Fixing an Anterior Pelvic Tilt
An anterior pelvic tilt (APT) is a common problem that is often exacerbated by sitting for long periods of time and having poor posture. Ignoring a prominent APT in an athlete can eventually lead to serious lower back pain. It can be observed when in a normal standing posture the athletes stomach sticks out, creating an exaggerated arch in the lumbar spine. When laying down on their back, there will be a large cavity between the low back and the ground. Although an APT is natural to some people, it can certainly be fixed.
The first step in correcting an APT is to simply make the athlete aware of their poor posture, and then teach them how to notice and correct their posture on their own. An easy way to do this is to have them stand flat up against a wall. Have them suck in their gut a little until their low back is flat against the wall. This simple technique can be employed any time they are sitting or standing for a long period of time and feel their posture slipping. It will require more activation from the core, but over time simply being aware of their posture can help solve the issue.
The second step is to directly strengthen the weak muscles. There are multiple forces pulling on the pelvis that can create an anterior or posterior tilt.

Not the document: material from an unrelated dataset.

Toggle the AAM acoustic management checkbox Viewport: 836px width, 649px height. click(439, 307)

For an APT, the weak muscles are often the abdominals, glutes, and hamstrings. Great exercises for the abs include planks (making sure not to let the hips sag), V ups, and pikes. Glute bridges, the glute ham machine, and kettlebell swings are great exercises to strengthen the glutes and hamstrings directly.
The third step is to loosen up the tight muscles in the hip complex. The tight muscles in an APT are the hip flexors, quads, and spinal erectors. To stretch the hip flexors, use the kneeling hip flexor stretch (get in the lunge position with the back knee touching the ground and hands over your head, then lean your hips forward while staying upright with your torso). The bench quad stretch hits the quads and the hip flexors (put your back foot onto of a bench and your front foot stepping forward with the knee at 90 degrees. Sink you back knee towards the ground). A great stretch for the low back and spinal erectors are back rolls (curl up in a ball, squeezing your knees tight against your chest, then roll back onto your spine, slowly rocking back and forth).

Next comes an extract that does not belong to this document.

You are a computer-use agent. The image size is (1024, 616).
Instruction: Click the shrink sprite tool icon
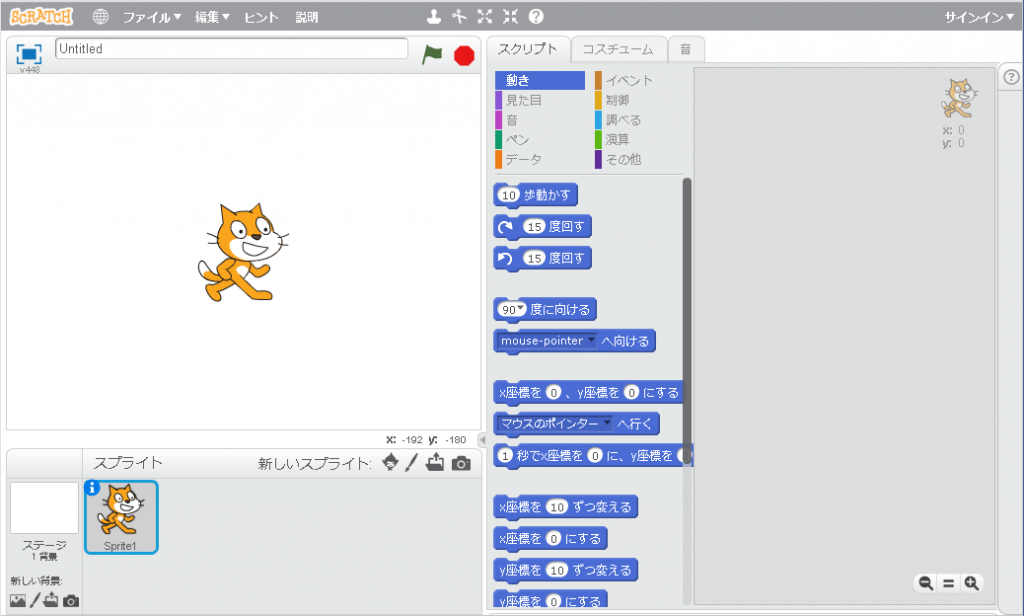coord(510,17)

The fourth step is to incorporate the correct posture into lifting, primarily the squat and deadlift. A cue for beginners in the squat and pulls is to arch the low back to avoid excess rounding of the spine. This cue should not be used on athletes with APT since they already have too prominent of an arch in their back. The goal should be to maintain a neutral spine throughout the lift. Better cues might be to squeeze the core, drive the hips forward, or keep the chest tall. Depending on the athlete or how bad the APT is, it might take time to correct the tilt, but it is better to correct the issue before an injury is caused by an APT and they are forced to stop normal training and correct the issue.